GBP to USD Forecast & Outlook
15 May 2026 • 00:27 GMT
📊 Forecast snapshot
- Near-term bias: 🔴 Mild downside
- Expected range: 1.2950 – 1.3390
- Dominant driver: ⚖️ Interest-rate differentials
- 3-month trend: 🔴 Downtrend
Currently, GBP/USD is trading near 30-day lows around 1.3389, just below its 3-month average. The pair is supported by the rate differential weakening and risk-off sentiment dominating market dynamics. Near-term conditions suggest the rate gap remains an important factor, meaning the pair may face continued pressure and trade within its recent range.
💸 Transfer implications
- Expats: sending money to the US may find current exchange rates less favourable than recent levels.
- Travellers: exchanging USD cash could face higher costs when buying USD with GBP.

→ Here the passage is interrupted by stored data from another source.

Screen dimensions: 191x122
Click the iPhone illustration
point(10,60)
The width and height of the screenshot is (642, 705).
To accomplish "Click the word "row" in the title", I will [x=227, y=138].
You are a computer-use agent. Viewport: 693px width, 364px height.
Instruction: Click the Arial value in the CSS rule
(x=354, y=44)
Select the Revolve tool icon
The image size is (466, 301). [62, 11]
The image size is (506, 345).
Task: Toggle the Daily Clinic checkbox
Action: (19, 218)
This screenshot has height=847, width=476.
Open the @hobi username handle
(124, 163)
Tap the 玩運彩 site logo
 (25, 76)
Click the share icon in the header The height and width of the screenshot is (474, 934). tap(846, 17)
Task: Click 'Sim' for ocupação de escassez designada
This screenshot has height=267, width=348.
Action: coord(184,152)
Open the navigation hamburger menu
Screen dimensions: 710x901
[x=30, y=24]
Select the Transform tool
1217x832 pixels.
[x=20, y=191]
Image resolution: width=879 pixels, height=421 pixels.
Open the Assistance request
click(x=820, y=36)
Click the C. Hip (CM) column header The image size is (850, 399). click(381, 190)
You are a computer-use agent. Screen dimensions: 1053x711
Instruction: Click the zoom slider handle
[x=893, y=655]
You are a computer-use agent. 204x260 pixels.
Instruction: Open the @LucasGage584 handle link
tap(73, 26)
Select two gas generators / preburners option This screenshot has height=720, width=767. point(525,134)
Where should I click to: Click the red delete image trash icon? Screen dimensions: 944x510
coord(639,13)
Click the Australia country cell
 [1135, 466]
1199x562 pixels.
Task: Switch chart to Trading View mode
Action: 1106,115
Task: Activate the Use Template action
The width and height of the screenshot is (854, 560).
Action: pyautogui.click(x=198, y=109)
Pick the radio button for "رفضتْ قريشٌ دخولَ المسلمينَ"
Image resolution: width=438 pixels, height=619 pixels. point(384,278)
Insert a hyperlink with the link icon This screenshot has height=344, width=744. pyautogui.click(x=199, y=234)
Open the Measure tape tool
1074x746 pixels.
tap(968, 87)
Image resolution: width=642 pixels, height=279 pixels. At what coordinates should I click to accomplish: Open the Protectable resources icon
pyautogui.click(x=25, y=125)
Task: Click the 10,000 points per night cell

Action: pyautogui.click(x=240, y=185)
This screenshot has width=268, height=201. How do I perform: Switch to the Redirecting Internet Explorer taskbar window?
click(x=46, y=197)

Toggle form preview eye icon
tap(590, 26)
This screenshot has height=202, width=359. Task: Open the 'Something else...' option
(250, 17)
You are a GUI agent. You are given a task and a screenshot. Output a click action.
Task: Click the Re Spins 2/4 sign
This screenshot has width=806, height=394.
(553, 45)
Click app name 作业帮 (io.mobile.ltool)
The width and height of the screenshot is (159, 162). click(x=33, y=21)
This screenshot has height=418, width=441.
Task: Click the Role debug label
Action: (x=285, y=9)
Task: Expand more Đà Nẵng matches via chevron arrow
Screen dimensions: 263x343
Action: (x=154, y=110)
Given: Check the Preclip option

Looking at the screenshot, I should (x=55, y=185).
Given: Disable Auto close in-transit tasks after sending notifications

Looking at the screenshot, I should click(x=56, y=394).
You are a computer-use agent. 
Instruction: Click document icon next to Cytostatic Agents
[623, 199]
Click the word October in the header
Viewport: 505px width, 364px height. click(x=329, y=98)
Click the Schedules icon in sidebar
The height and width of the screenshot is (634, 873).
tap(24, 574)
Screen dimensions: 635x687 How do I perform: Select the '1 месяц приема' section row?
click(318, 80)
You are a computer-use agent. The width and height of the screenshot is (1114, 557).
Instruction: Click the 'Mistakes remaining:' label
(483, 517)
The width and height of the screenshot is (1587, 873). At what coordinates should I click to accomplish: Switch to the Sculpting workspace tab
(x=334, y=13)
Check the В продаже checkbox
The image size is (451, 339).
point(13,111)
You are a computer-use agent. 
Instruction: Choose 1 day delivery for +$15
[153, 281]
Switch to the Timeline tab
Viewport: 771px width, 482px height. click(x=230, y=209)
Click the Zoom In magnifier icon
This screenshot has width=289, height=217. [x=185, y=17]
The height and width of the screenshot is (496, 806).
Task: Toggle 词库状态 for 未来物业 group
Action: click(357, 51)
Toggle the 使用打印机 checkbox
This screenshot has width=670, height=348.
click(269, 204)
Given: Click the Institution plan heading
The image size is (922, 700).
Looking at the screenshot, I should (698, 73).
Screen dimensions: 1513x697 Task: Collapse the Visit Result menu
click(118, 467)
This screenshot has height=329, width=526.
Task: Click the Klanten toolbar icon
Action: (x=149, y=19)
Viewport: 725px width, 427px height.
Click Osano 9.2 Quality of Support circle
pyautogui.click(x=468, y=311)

- Businesses: paying US invoices in USD might see less attractive rates, increasing transfer costs.
🧭 Key drivers
- Rate gap: The US interest rate outlook has cooled, narrowing differential with UK rates, pressing GBP/USD lower.
- Risk/commodities: Safe-haven flows into USD supported by ongoing global risk-off sentiment weigh on GBP.
- Global factors: US political and economic uncertainties continue to influence USD strength, adding downward pressure on GBP/USD.
⚠️ What could change it
- Upside risk: A shift to risk appetite, easing global uncertainties, might support GBP recovery.
- Downside risk: Further deterioration in risk sentiment could deepen USD support and extend GBP/USD declines.
BER suggests shopping around for the lowest margin provider may help reduce overall transfer costs. Comparing FX providers can help offset less favourable exchange conditions. Finding providers with lower margins can reduce total transfer costs.